Incoming students have several financial aid options at Stanford to make their college choice a reality. For parents with annual incomes below $125,000 and typical assets, Stanford expects no tuition payments. With parental incomes below $65,000 Stanford expects no tuition, room or board payments.
Currently, 77 percent of Stanford undergraduates graduate with no student debt.
Families with incomes at higher levels may also qualify for financial assistance, especially if more than one family member is enrolled in college. Annual costs for a typical Stanford student total roughly $65,000 before financial aid.
Most graduate students at Stanford need help to pay for their educational expenses. Sources of funding range from government agencies, employers, and foundations to academic departments and schools.

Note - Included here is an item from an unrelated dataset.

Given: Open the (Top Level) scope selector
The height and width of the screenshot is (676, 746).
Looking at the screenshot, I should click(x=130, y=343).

Financial assistance can be divided into three broad categories:
Grants, Scholarships and Fellowships — Does not need to be repaid upon completion of enrollment.
Loans — Funds advanced to you by a governmental or private lender, to be repaid (or possibly forgiven) after graduation.

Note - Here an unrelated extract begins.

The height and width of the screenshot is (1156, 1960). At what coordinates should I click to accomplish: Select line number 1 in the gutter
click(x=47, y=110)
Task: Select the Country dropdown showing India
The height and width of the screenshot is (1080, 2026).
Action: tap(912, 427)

Earnings — Wages paid for research, teaching or other work performed during enrollment.
We strongly recommend that you investigate all possible funding options in order to maximize your grants and scholarships and minimize loan obligations.

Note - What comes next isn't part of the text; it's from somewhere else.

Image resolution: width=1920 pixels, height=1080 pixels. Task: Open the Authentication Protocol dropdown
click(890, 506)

Stanford Graduate Fellowships. These support 65-70 engineering graduate students. Note that all offers of financial aid to grad students are included in the department's offer of admission. No separate application is required or accepted.
Knight-Hennessy Scholars. This Stanford scholarship program awards up to 100 high-achieving students every year with full funding to pursue a graduate education at Stanford. To be considered, you must apply to Knight-Hennessy Scholars and separately apply to the department where you would like to study.
All SoE PhD students who are in good standing relative to their PhD program requirements should be funded to the department’s 20-hour RA level (which provides full payment of tuition and a salary/stipend consistent with the SOE-recommended minimum stipend). Arranging for this funding is the responsibility of the department and the faculty PhD advisor and can include fellowships, research assistantships, training grants, and teaching assistantships.
Often, our PhD students apply for and may receive individual fellowships that can reduce the department’s or advisor’s cost of funding. In these cases, the guarantee of funding to the student will include the fellowship award and additional support from the department/advisor to reach the department-standard level. For educational purposes, departments and advisors may encourage their students to apply for such fellowships and provide resources to strengthen their applications; however, no department or faculty member may require students to obtain external individual funding or to “self-fund” as a condition of admission, entry to or continuation in the PhD program.
Stanford has a limited amount of financial aid for international students. International students needing assistance must make that indication on the admission application. Applicants who are admitted with eligibility for aid will be awarded assistance from institutional funds based on their family financial circumstances.